Then, recently, a friend pointed out to my chagrin that I lived within a new kind of ghetto in my world today. She looked at my friend list on Facebook and noted that the faces there were mostly white, mostly Lutheran, mostly people very much like me. I protested, but had to admit that her observation wasn't wrong. I was still living in a thought ghetto. Most of us, today, do. The algorithms of social media platforms play into that. They determine, by watching our behavior, people we might "like" as friends. They determine what things we "like" when posted by others and show us more of those things. Without realizing it, I have become captive to the same kind of ghetto that sheltered me from diversity as a child. I am tempted, without even knowing that this has happened to me, to think that most everyone thinks and believes things as I do. It is an illusion created in order to keep me connected to the platforms that complex algorithms use to make money from people like me.
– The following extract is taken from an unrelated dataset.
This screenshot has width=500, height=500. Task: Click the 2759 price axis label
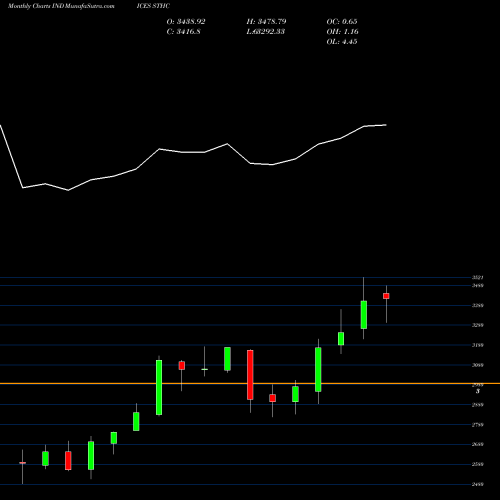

I imagine that Jesus does the same thing with me and people who live in thought ghettos today that he did centuries ago. He crosses the boundaries. He loves people who are different. He loves people who are hated for taking risky stands and he loves people who are stuck in their patterns of life and thought. He moves out beyond the places that are safe and into the risky, messy, mass of humanity that is struggling to survive the forces that herd us into groups and make us suspicious and hateful , one of another. And here's the kicker to what Jesus did and does. He calls us to follow. He does not simply love us where we are safe and leave us there. He calls us to join in a new era where the barriers of race, religious expression, economic oppression, gender inequality... where all the barriers of this world are broken down and all our joined together in love. He could see it, affirm it, live it. We often cannot. But that does not prevent him from calling us out of safety and into the messy world.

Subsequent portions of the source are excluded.